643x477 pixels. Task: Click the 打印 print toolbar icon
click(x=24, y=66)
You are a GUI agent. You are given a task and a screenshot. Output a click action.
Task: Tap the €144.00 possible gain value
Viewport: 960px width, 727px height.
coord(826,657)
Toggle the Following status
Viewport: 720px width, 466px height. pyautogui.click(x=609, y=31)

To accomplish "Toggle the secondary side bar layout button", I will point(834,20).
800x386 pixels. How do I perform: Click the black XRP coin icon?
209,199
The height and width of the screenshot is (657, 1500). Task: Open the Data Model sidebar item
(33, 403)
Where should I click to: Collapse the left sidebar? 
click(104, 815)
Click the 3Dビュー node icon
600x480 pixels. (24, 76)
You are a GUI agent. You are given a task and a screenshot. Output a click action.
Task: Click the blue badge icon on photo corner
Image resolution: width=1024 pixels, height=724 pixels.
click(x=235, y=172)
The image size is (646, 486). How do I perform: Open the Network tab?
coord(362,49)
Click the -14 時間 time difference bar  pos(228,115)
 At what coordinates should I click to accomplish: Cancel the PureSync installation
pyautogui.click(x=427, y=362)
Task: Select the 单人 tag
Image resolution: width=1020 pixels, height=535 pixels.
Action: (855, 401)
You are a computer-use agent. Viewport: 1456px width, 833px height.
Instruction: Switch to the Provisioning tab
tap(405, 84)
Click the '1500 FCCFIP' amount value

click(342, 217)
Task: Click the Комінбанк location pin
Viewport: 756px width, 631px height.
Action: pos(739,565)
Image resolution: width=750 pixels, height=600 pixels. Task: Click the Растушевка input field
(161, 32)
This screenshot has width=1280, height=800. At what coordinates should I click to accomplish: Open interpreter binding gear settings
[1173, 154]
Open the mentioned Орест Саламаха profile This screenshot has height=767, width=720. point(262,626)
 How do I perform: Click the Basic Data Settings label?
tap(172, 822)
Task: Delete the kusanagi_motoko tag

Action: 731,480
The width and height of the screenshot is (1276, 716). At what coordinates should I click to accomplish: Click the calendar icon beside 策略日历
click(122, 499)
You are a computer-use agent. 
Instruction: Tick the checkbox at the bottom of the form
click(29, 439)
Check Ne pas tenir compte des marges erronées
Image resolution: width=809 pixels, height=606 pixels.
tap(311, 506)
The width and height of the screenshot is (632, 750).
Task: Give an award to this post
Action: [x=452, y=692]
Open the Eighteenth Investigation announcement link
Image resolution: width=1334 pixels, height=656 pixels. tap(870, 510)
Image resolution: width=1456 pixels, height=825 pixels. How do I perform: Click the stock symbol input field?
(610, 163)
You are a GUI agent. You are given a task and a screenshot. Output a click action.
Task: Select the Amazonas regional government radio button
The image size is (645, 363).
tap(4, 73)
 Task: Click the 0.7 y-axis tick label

────────────────────

### Work to be completed
From the first line to the last, retype the material exactly.

### Your response
643x477 pixels. Task: Click the 打印 print toolbar icon
click(x=24, y=66)
You are a GUI agent. You are given a task and a screenshot. Output a click action.
Task: Tap the €144.00 possible gain value
Viewport: 960px width, 727px height.
coord(826,657)
Toggle the Following status
Viewport: 720px width, 466px height. pyautogui.click(x=609, y=31)

To accomplish "Toggle the secondary side bar layout button", I will point(834,20).
800x386 pixels. How do I perform: Click the black XRP coin icon?
209,199
The height and width of the screenshot is (657, 1500). Task: Open the Data Model sidebar item
(33, 403)
Where should I click to: Collapse the left sidebar? 
click(104, 815)
Click the 3Dビュー node icon
600x480 pixels. (24, 76)
You are a GUI agent. You are given a task and a screenshot. Output a click action.
Task: Click the blue badge icon on photo corner
Image resolution: width=1024 pixels, height=724 pixels.
click(x=235, y=172)
The image size is (646, 486). How do I perform: Open the Network tab?
coord(362,49)
Click the -14 時間 time difference bar  pos(228,115)
 At what coordinates should I click to accomplish: Cancel the PureSync installation
pyautogui.click(x=427, y=362)
Task: Select the 单人 tag
Image resolution: width=1020 pixels, height=535 pixels.
Action: (855, 401)
You are a computer-use agent. Viewport: 1456px width, 833px height.
Instruction: Switch to the Provisioning tab
tap(405, 84)
Click the '1500 FCCFIP' amount value

click(342, 217)
Task: Click the Комінбанк location pin
Viewport: 756px width, 631px height.
Action: pos(739,565)
Image resolution: width=750 pixels, height=600 pixels. Task: Click the Растушевка input field
(161, 32)
This screenshot has width=1280, height=800. At what coordinates should I click to accomplish: Open interpreter binding gear settings
[1173, 154]
Open the mentioned Орест Саламаха profile This screenshot has height=767, width=720. point(262,626)
 How do I perform: Click the Basic Data Settings label?
tap(172, 822)
Task: Delete the kusanagi_motoko tag

Action: 731,480
The width and height of the screenshot is (1276, 716). At what coordinates should I click to accomplish: Click the calendar icon beside 策略日历
click(122, 499)
You are a computer-use agent. 
Instruction: Tick the checkbox at the bottom of the form
click(29, 439)
Check Ne pas tenir compte des marges erronées
Image resolution: width=809 pixels, height=606 pixels.
tap(311, 506)
The width and height of the screenshot is (632, 750).
Task: Give an award to this post
Action: [x=452, y=692]
Open the Eighteenth Investigation announcement link
Image resolution: width=1334 pixels, height=656 pixels. tap(870, 510)
Image resolution: width=1456 pixels, height=825 pixels. How do I perform: Click the stock symbol input field?
(610, 163)
You are a GUI agent. You are given a task and a screenshot. Output a click action.
Task: Select the Amazonas regional government radio button
The image size is (645, 363).
tap(4, 73)
 Task: Click the 0.7 y-axis tick label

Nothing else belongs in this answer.